Entropy measures are sometimes unable to find significant differences among time series from disjoint clusters. This can be due to a sub-optimal parameter configuration, specific signal features, or simply because the method chosen is not appropriate for that purpose in that specific context. However, despite not finding statistically significant differences, classification results are frequently well over simple guessing, and such results are almost meaningful. Taking advantage of the fact that each measure is usually more focused on a specific region of the parameter space, we hypothesized that a combination of uncorrelated statistics could arguably improve the individual classification results achieved by each one independently and reach a suitable significance level. With that purpose in mind, we analyzed the classification performance of a logistic model built from two entropy statistics, PE and ApEn/SampEn. These two measures look at different relationships of the information in the time series: ordinal or amplitude variations.

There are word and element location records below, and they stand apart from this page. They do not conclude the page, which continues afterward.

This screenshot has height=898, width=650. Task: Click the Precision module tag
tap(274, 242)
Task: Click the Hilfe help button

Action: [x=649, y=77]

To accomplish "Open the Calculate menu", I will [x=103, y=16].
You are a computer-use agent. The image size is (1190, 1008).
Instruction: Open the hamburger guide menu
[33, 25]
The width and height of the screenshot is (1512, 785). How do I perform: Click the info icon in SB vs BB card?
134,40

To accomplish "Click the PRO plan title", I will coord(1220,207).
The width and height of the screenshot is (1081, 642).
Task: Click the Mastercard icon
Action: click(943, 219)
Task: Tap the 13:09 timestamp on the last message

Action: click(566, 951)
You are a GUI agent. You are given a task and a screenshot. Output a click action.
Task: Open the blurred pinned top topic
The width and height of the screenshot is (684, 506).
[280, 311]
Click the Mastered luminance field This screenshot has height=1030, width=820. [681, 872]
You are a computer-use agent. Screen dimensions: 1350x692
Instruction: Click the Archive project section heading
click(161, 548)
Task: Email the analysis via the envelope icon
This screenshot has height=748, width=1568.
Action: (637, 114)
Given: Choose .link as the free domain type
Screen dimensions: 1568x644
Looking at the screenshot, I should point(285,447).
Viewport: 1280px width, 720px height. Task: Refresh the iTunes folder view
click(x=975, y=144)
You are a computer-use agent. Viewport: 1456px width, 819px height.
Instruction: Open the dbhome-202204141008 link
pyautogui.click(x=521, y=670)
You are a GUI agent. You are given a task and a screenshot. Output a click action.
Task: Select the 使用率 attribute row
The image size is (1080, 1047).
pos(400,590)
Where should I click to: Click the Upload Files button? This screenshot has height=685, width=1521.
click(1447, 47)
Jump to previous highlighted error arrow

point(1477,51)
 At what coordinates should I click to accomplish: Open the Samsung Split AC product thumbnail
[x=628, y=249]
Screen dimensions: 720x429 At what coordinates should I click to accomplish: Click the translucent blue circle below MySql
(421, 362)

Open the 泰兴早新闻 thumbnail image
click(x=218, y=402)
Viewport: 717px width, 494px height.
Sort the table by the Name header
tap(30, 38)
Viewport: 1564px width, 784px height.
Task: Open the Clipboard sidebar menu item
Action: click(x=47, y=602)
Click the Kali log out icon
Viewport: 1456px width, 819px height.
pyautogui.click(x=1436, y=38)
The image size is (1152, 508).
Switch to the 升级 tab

Separately, they were less capable of tackling the difficult problem of body temperature time series classification (83% and 73% accuracy, respectively), but together the accuracy of the classification rose to 93% and 90% using a LOO approach. It is important to note that the main goal of this work was not to determine the exact percentage of correctly assigned objects was not the main goal of this work but to demonstrate that a combined approach can improve the baseline performance, however high or low it is already. This scheme could be applied to other classification problems where independent measures achieve borderline results if applied in isolation. The exploitation of possible synergies between different methods is a novel approach that has not been applied very extensively so far, and could open doors to more accurate methods.

29 in total

1. Permutation entropy: a natural complexity measure for time series.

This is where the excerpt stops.